Fake Woolworths voucher scam
Voucher scams are once again doing the rounds. Today’s example masquerades as a Woolworths voucher. Voucher scams come in different flavours. The recipient is promised a voucher if they complete a survey. The recipient must click on a link to go to the survey site. The survey site is a fake site. It requests information (usually credit card details).
A voucher that can be printed and presented to the store is provided. Unfortunately, the voucher is not valid. Worse, the criminals often use the stolen card details to purchase goods. The downloaded voucher may also contain malware. Today’s Woolworths voucher scam aims to steal personal details of the recipient. The probable purpose is to commit identity theft.

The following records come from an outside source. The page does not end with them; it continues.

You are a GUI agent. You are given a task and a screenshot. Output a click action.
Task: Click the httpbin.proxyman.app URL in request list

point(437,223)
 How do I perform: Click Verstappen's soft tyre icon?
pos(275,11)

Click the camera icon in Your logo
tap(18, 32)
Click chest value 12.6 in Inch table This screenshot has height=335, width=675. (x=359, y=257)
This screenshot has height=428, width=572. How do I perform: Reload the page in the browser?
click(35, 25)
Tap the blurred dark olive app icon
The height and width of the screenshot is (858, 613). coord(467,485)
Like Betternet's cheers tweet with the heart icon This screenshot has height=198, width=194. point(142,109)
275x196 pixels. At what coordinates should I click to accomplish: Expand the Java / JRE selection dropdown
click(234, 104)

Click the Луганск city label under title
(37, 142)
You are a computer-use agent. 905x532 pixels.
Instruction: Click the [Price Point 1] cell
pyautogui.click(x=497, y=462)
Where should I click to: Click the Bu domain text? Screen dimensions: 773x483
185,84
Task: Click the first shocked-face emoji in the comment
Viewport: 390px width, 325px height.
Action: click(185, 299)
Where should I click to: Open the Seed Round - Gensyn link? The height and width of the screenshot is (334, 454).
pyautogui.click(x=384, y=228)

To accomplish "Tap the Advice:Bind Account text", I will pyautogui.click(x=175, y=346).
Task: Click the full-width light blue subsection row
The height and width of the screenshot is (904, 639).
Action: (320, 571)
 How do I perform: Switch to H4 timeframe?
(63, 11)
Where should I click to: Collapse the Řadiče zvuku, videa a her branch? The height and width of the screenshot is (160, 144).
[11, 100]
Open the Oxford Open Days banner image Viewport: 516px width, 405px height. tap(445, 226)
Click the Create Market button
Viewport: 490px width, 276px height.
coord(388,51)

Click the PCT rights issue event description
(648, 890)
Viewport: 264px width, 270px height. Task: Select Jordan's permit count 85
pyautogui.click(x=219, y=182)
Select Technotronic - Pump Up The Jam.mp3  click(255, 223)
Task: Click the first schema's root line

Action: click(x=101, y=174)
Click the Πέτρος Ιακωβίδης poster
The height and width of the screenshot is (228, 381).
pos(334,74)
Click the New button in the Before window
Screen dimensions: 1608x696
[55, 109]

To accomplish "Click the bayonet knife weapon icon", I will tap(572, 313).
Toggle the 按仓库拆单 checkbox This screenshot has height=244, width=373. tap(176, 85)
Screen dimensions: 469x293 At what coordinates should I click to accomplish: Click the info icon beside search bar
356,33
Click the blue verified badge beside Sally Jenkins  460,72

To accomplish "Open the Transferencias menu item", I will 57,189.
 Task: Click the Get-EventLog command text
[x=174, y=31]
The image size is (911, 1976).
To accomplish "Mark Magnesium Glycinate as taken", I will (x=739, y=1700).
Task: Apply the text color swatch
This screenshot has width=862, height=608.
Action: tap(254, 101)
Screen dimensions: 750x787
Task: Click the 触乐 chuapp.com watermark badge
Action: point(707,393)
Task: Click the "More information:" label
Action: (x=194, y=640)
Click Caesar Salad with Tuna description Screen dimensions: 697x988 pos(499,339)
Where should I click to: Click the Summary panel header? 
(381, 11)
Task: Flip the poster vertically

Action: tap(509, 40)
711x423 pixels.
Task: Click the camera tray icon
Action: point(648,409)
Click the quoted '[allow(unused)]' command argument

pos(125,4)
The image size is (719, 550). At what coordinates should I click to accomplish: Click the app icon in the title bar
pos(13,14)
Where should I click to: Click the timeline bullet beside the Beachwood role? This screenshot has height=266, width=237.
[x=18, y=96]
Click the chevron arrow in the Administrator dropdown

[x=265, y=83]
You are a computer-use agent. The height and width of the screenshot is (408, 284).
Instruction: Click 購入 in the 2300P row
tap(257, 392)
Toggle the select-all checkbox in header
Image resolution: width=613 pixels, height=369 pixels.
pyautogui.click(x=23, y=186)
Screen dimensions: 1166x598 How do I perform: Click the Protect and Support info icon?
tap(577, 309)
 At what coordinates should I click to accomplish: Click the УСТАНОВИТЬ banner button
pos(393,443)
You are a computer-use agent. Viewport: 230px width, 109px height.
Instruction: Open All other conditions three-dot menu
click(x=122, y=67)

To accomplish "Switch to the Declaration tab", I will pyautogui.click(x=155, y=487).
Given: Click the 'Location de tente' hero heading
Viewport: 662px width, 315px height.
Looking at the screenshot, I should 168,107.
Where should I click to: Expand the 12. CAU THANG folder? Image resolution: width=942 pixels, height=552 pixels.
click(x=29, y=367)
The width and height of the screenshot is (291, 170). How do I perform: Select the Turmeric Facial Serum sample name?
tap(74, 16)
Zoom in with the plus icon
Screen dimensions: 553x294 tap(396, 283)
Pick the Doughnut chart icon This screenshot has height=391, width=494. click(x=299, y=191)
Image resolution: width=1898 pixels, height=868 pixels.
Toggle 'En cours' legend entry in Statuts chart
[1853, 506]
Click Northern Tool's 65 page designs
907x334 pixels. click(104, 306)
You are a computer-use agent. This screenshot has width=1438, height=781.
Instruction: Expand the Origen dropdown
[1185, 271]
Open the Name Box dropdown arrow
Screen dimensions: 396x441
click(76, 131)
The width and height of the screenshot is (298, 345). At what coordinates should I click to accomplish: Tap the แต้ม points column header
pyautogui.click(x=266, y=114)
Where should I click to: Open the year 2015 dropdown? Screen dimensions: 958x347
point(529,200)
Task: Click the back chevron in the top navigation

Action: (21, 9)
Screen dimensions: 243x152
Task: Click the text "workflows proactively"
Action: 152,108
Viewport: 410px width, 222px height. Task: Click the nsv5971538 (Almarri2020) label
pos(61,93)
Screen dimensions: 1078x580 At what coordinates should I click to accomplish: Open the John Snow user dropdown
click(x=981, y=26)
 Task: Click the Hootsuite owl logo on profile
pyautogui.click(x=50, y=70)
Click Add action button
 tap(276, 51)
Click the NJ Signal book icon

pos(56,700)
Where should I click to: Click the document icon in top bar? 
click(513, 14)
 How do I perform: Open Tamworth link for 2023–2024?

Figure A shows the email in question. The criminals have obtained the email address of the recipient. This email may presage a further attack at a later stage. We have blacked out the recipient name and email address. The email is from “Woolworths Voucher”. The email domain is not the Woolworths domain.
The subject line of the email is “Your chance to win a Woolies voucher worth $1000!” There are four links to the malicious site. The email asks a simple (loaded) question. The question is “Which supermarket has better deals”. Two buttons, one with the text “Coles” and the other with “Woolworths” are provided. Both lead to the same malicious site.
This email is a fake. There are checks you can do. Firstly, $1000 is a substantial amount. Few businesses can afford to be giving that amount away (even Woolworths). You can check the Woolworths site for any current promotions. This current “promotion” is conspicuous by its absence. The second check to do is the links. Do they lead back to the Woolworths site? None of the links in this email do. This email is another scam email and can be deleted.